> [Exercise requirements]
Of the lines in the data below, write out exactly those from the one holding "[Find Optimum Physio" through the one holding "顶部 (289, 2241)", both included.

(Saved entries)
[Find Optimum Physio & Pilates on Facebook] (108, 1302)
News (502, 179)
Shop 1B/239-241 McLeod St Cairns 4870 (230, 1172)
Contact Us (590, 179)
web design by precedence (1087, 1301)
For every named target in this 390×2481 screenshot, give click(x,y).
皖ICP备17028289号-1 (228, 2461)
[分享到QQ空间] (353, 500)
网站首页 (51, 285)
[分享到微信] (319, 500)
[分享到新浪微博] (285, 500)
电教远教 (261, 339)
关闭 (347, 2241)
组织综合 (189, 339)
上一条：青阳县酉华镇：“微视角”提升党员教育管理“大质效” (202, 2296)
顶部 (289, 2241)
==
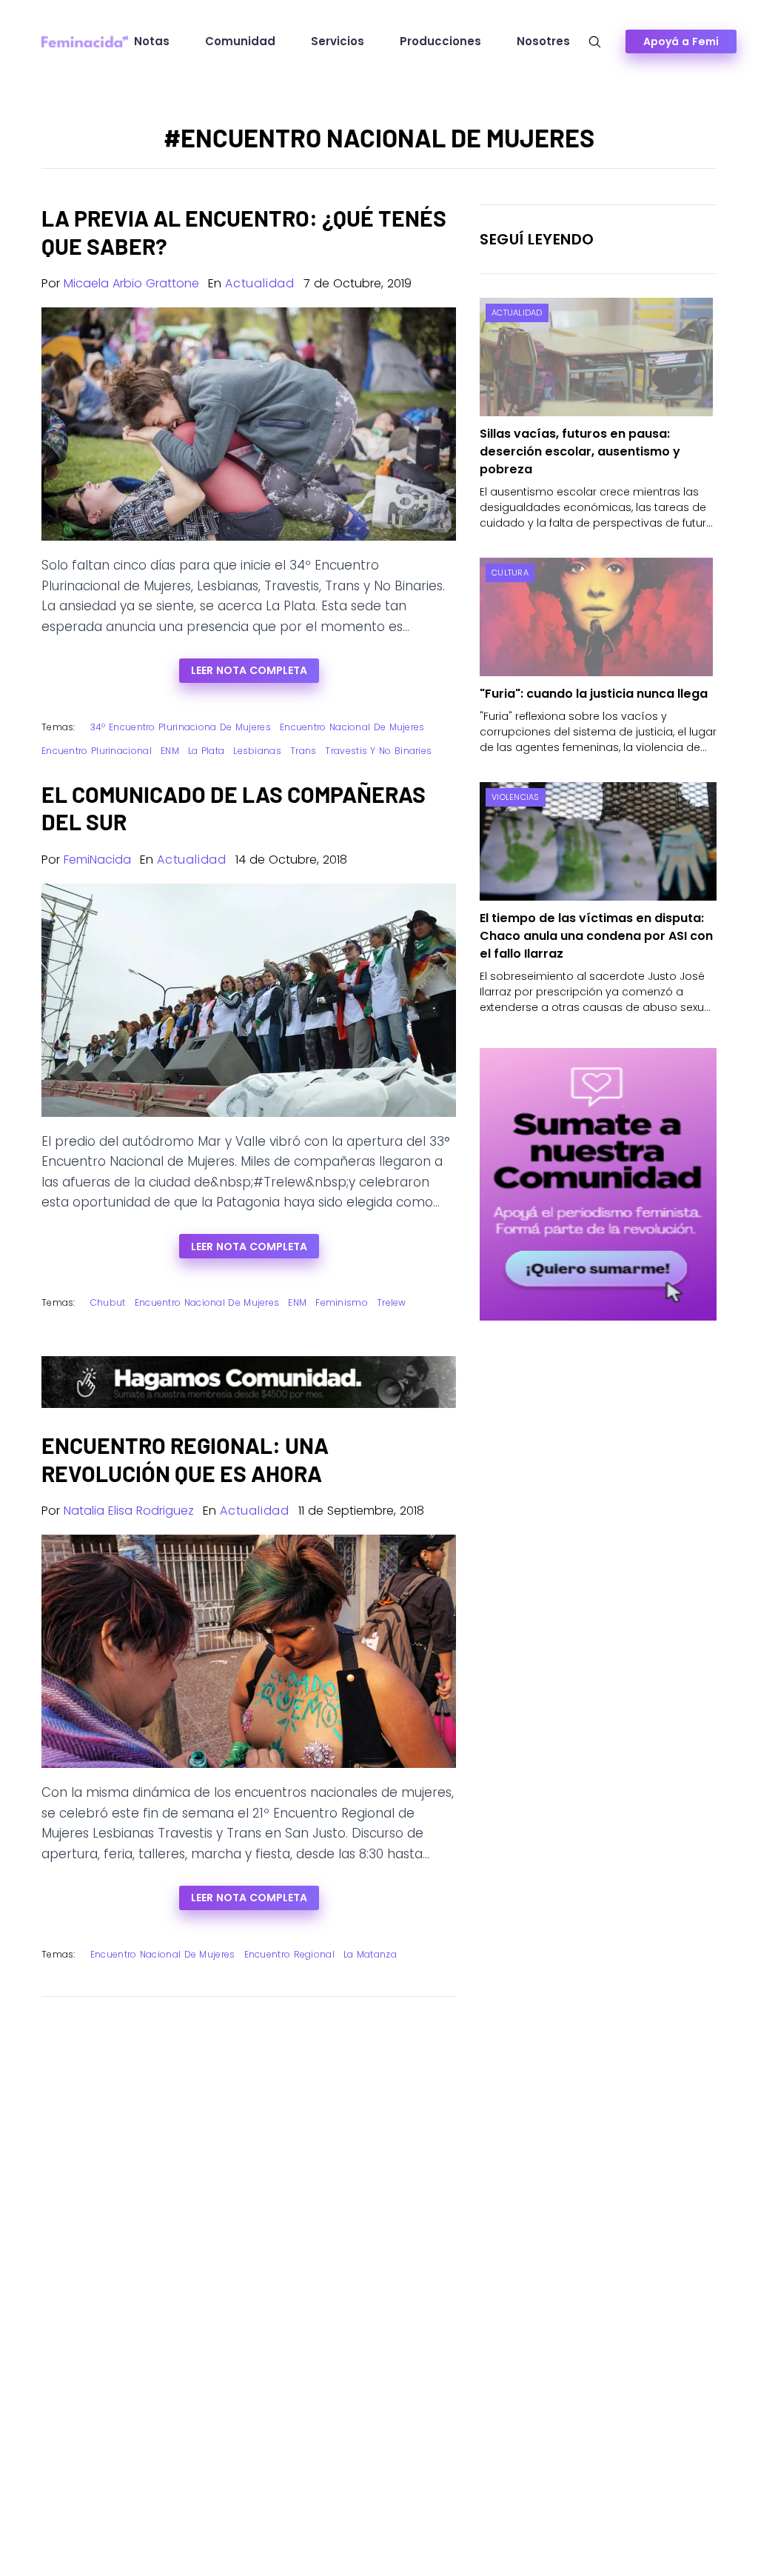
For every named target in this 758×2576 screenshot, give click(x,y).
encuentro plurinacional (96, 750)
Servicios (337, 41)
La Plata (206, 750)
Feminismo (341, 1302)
...
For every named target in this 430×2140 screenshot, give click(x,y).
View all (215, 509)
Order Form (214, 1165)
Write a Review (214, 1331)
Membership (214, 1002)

> [Response]
[Find Optimum Physio & Pilates on Facebook] (108, 1302)
News (502, 179)
Shop 1B/239-241 McLeod St Cairns 4870 (230, 1172)
Contact Us (590, 179)
web design by precedence (1087, 1301)
For every named target in this 390×2481 screenshot, give click(x,y).
皖ICP备17028289号-1 (228, 2461)
[分享到QQ空间] (353, 500)
网站首页 (51, 285)
[分享到微信] (319, 500)
[分享到新浪微博] (285, 500)
电教远教 (261, 339)
关闭 (347, 2241)
组织综合 (189, 339)
上一条：青阳县酉华镇：“微视角”提升党员教育管理“大质效” (202, 2296)
顶部 (289, 2241)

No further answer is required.